## EXTRACT TO READ
Donations Grow For Funds That Pay To Get Migrants Out Of ICE Detention
NOEL KING, HOST:
All right, here in the U.S. there was a lot of anger over the Trump administration's policy of separating families at the border. Now, that prompted a remarkable flood of donations to bond funds. The policy has ended, but people are still giving money so that detained immigrants can post bonds and get their freedom. NPR's John Burnett has the story.
JOHN BURNETT, BYLINE: Pollsters found that about two-thirds of Americans oppose the White House policy of splitting families to deter other illegal border crossers. Some citizens have taken action. They've written checks to help free immigrants who are in the custody of Immigration and Customs Enforcement. The way it works is when an immigrant is in detention, an ICE officer or an immigration judge can set a bond for their release. It's similar to the bail system in criminal justice. The bond is supposed to ensure the migrant shows up for their court hearings. Pilar Weiss is director of the National Bail Fund Network. It includes 18 funds around the country used exclusively to free immigrants in detention. And she says they're flush these days.
PILAR WEISS: Family separation has certainly captured people's attention across the country. And so we see a real uptick in the number of people who are contributing to bond funds and legal representation. People are horrified, and they care.
BURNETT: The mother of all bond funds is without a doubt a group called RAICES in San Antonio that provides pro bono immigrant legal services. In June, a San Francisco-area couple started a Facebook campaign to raise a mere $1,500 for RAICES to bond out a single migrant mother or father. The effort went viral and topped out at more than $20 million with half a million donors. At one point, contributions were streaming in at $4,000 a minute.
Kate Lincoln-Goldfinch, an Austin immigration attorney, says RAICES recently put up the money to get two of her clients out of detention. She remembers the day the fundraiser took off. Her staff watched the Facebook page in awe.
KATE LINCOLN-GOLDFINCH: First, it's over a million dollars. Then it's $5 million. It's $12 million. And then it became clear it was headed toward $20 million. We were just, like, oh, my gosh. In some ways, I don't envy the organization to figure out how to manage all of this money.

## PROBLEMS TO SOLVE
[1] In the transcript on immigrant bond funds, how much did the San Francisco-area couple's Facebook campaign originally set out to raise?
[2] Continue the transcript on immigrant bond funds, starting after its final line.

## DATA EXCERPTS
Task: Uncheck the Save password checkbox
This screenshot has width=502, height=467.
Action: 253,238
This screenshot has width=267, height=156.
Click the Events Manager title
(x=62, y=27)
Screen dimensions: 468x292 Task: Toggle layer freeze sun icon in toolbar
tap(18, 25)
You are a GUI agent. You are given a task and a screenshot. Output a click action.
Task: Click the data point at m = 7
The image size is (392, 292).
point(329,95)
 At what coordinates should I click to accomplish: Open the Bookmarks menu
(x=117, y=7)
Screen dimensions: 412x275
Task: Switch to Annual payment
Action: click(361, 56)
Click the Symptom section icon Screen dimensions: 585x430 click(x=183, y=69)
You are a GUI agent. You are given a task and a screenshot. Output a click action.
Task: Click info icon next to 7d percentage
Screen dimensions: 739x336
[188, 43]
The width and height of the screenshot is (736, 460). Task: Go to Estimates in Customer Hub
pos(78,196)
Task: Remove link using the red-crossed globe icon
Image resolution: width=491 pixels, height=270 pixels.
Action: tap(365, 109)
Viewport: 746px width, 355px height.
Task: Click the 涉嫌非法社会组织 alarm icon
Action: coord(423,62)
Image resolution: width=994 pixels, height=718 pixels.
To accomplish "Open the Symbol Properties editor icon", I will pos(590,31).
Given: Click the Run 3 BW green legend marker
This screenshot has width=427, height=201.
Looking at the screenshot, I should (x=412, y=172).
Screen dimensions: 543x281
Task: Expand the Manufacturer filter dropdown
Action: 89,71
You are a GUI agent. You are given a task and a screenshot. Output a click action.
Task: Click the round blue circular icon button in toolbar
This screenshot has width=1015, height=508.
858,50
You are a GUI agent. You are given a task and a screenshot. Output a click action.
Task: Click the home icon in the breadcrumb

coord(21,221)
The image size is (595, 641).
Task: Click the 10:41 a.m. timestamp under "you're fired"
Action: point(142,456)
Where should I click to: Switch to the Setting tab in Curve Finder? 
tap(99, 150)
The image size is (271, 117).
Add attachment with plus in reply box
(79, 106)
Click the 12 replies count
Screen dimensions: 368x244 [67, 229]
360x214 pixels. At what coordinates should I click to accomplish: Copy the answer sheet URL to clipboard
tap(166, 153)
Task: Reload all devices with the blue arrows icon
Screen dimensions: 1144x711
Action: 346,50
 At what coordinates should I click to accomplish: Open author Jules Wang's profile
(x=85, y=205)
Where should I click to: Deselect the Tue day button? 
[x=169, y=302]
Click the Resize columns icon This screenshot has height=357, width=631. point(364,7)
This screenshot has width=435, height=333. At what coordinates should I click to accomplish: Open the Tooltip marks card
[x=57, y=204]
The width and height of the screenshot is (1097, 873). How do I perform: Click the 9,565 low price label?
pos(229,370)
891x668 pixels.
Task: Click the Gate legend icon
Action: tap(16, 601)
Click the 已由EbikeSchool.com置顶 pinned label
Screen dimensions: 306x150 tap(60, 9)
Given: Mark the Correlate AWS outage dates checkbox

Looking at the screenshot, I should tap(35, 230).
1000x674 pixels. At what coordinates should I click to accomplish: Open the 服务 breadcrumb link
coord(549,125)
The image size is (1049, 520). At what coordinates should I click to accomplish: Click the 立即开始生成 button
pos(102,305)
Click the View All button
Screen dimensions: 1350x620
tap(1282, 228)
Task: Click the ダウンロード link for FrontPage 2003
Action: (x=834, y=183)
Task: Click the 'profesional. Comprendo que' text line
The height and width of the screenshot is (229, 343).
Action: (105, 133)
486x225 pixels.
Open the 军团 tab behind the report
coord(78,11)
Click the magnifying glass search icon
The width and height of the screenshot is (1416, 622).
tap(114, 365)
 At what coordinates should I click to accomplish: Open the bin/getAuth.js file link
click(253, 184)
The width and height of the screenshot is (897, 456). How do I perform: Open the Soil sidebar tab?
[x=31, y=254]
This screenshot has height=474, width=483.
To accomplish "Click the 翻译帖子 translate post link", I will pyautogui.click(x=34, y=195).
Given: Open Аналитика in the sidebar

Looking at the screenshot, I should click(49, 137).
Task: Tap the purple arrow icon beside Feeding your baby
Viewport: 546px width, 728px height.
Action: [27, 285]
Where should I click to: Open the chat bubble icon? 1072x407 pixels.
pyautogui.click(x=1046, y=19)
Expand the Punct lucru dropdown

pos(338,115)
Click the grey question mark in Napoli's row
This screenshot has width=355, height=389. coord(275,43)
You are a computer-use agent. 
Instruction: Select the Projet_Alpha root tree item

## TASK ANSWERS
[1] $1,500, enough for RAICES to bond out a single migrant mother or father.

[2]
BURNETT: To date, RAICES has paid out nearly $600,000 to bond out close to a hundred immigrant parents, most of whom were separated from their children. According to Syracuse University, bond amounts set by immigration officials have grown 50 percent in the last five years from a median of $5,000 to $7,500 today.
NATE ROTER: It's certainly gratifying when we can get people out of detention that previously would have had a really hard time raising all that money.
BURNETT: A social worker at RAICES named Nate Roter is in charge of their bond fund. He says the fund is so abundant that RAICES can also pay for the transportation for a family to reunite or relocate, chip in for housing and even help out other bond funds around the country.
ROTER: The hard part is working with ICE and when ICE sends us a rejection for no apparent reason.
BURNETT: Roter says bond officers at the San Antonio ICE office frequently give various reasons why they cannot complete the process for bonding out immigrants the same day, and it's frustrating.
ROTER: I certainly think there is an element of passive-aggressively making the job more difficult for us, but it's hard to pinpoint why. I would love to know.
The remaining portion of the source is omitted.